> _TASK TO CARRY OUT_
Show every line in the items below that contains the word "icon".
** BEGIN **
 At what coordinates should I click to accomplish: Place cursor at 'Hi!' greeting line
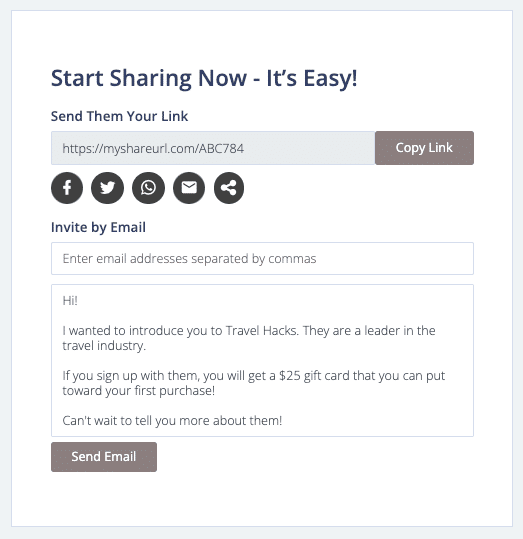(70, 301)
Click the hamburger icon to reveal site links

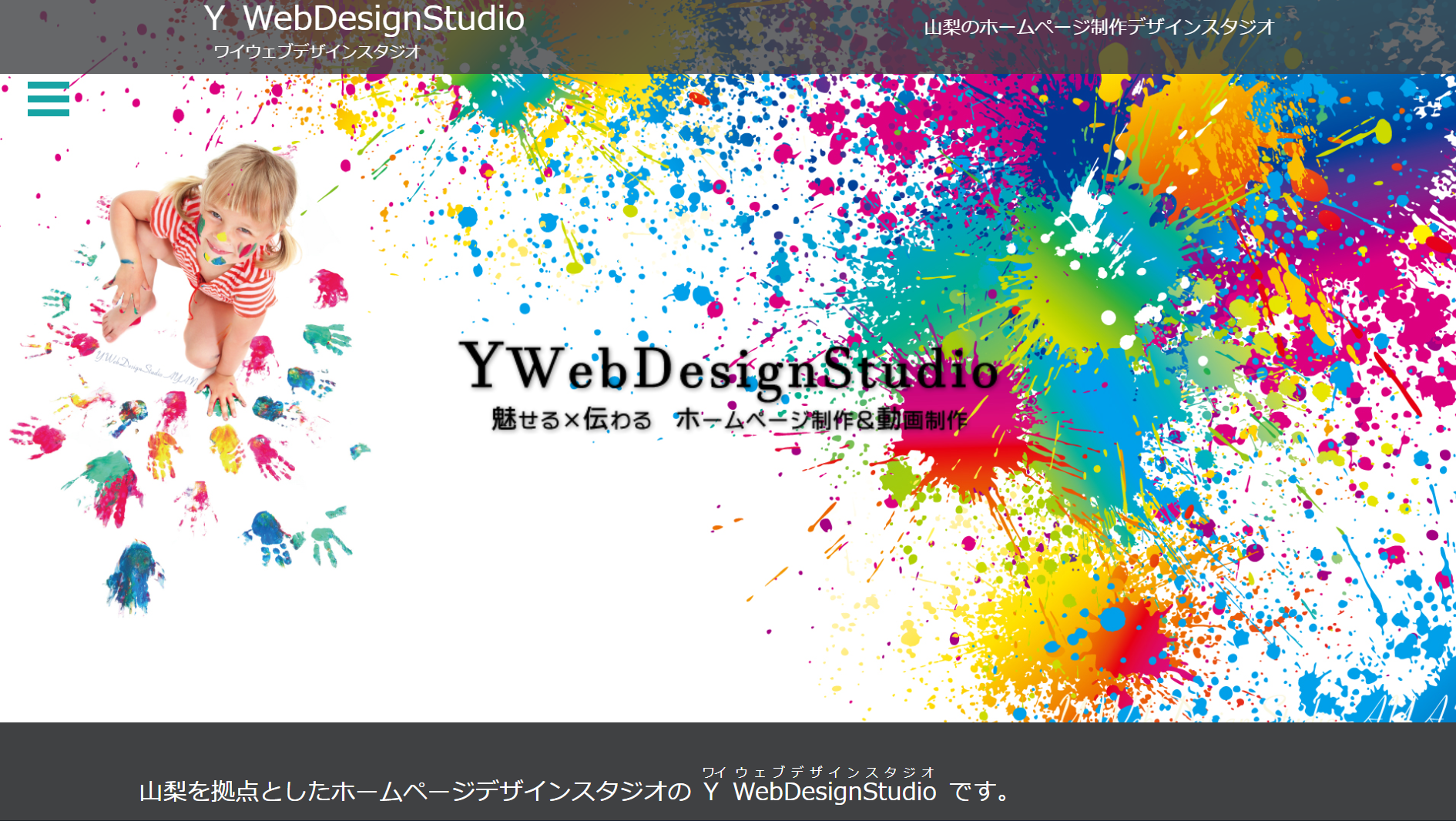tap(48, 99)
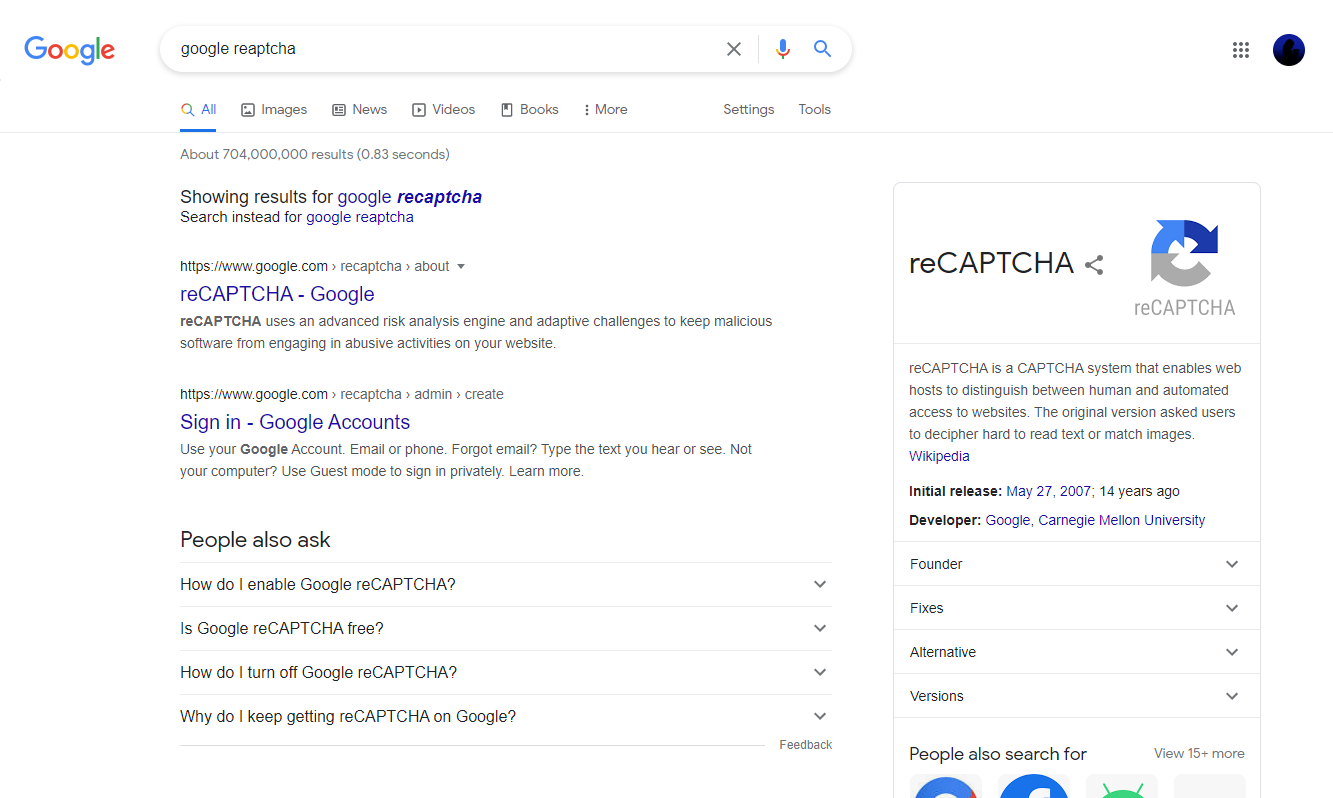This screenshot has width=1333, height=798.
Task: Activate voice search with the microphone icon
Action: pyautogui.click(x=782, y=48)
** END **
> _EXPECTED OUTPUT_
Click the hamburger icon to reveal site links
Task: Activate voice search with the microphone icon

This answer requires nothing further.